TRANSLATOR’S PREFACE

In my introduction to Valérie Rouzeau’s first book of poems in English, Cold Spring in Winter (2009; originally Pas revoir (le dé bleu, 2003)) I have already explained how she and I met in Paris in June 2004 at an international poets’ translation workshop where we were set the hugely stimulating challenge of translating one another’s poems from French into English or English into French. Even then I think our affinity was perceptible, and when she gave me a copy of Pas revoir and I read straight through it the extraordinary – and extraordinarily poetically sophisticated – punch it delivered was impossible to ignore. Since then I have been asked to translate four of the longer poems in her fourteenth free-standing poetry publication and fifth full collection, Quand Je Me Deux, for Poetry International in Rotterdam, and I did my best. More recently, with two linked new collections to work from, I’ve felt less of a professional translator and more of the poet-enthusiast I always was, astonished by how well the laconic, often cryptic procedures of some of the shorter poems work in the original, and tantalised by the conundrum of how they might be translated into my own language. These poems are all about tone. And the relationship I feel very lucky to have with Valérie is about tone too – the tone of mutuality and affection set by that first workshop with its expectations of concentrated attention and respect.

The two new books bowled me over. Though their atmosphere is not so obviously one of emotional urgency and, in the case of Quand Je Me Deux, in particular, their conception apparently less unified, there was an energy in their language that belonged unmistakably to Valérie Rouzeau and no one else. Her language is a hybrid of liberties and constraints: omissions, grammatical contractions, colloquialisms and archaisms, wordplay, puns and repetitions, childspeak, exploded cliché, and, not least, the heightened awareness of a poetic tradition – French, English and American – in the knowledge of which she writes and against which she places herself. Quand Je Me Deux was hailed on its appearance by the actor Jacques Bonnaffé with the delighted words, ‘Voici du Vrouz!’ Unintimidated, Valérie chose to make Vrouz the title of the second volume of her diptych and, following her brave example, it’s the word I’ve chosen to use in my own selection from both books. As a poet, she is truly using language in a very individual way. Yet it seems to me that in translation this language is readily comprehensible to us, here in Britain and surely in other Anglophone countries too.
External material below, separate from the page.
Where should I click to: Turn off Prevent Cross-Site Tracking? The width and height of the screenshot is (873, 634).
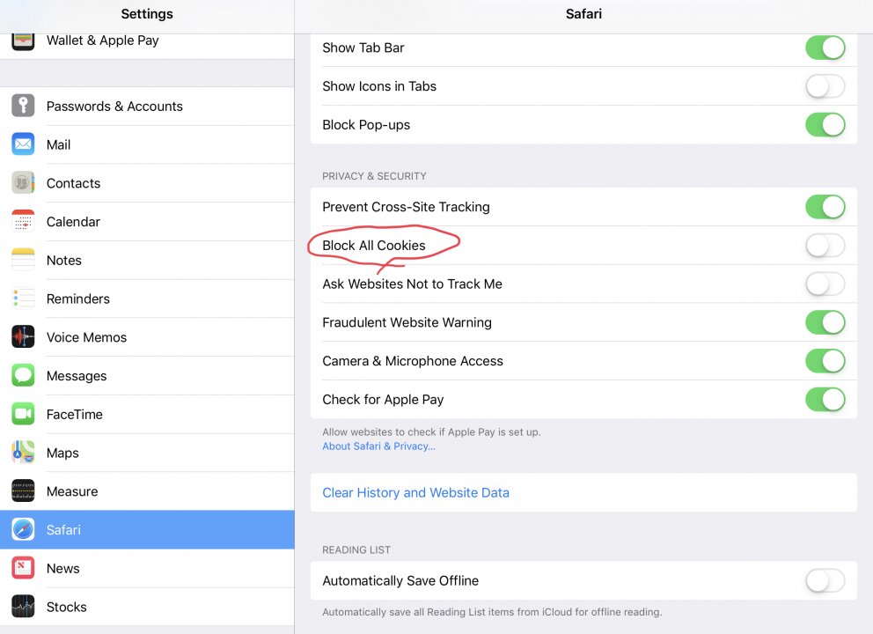point(825,207)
Preserving the essence of Rouzeau’s work in English isn’t easy. The challenge here was perhaps even greater than the one I faced when I decided to translate the whole of Pas revoir. For me these two newer books clearly asked for a faithful but not totally literal translation. In a poem there are so many meaningful things to be faithful to, and inevitably you have to choose. I chose, firstly, to try and imitate the laconic tone, which seemed to shrug its shoulders at life’s baffling juxtapositions in a way I recognized from reading the young Rimbaud, or Boris Vian or, especially, Apollinaire. To keep that in English I felt I needed a rhythm, and my words have been chosen often with rhythmic considerations in mind. Rouzeau’s own characteristic telegrammese makes that easier in some ways too: she often suppresses articles, particles, pronouns, auxiliaries, for the sake of fertile ambiguities or sound; she repeats words for pure pleasure, sometimes with a sleight-of-hand change of meaning. She occasionally sprinkles her text with a pinch of English or other foreign words. This gave me a certain flexibility: if I couldn’t find an appropriate word with the right syllable-count or stress I could cut a small word or add one – an article, an ‘and’, a qualifier – perhaps not exactly at the same points that Valérie cut or slipped in her own. Very occasionally in the Vrouz poems I’ve added longer, more significant words. Sometimes, as English, with its compound words, can be almost too succinct, I’ve needed simply to add metrical weight to a gratuitously short line. ‘Une cravate un fil de téléphone’ in ‘Avaler de tout…’, when read traditionally as poetry in French, naturally has ten syllables. ‘A tie a phone-flex’ has five. So I let myself embroider slightly, allowing the line to become ‘A knotted tie a spiral flex of phone’ – with Valérie’s approval.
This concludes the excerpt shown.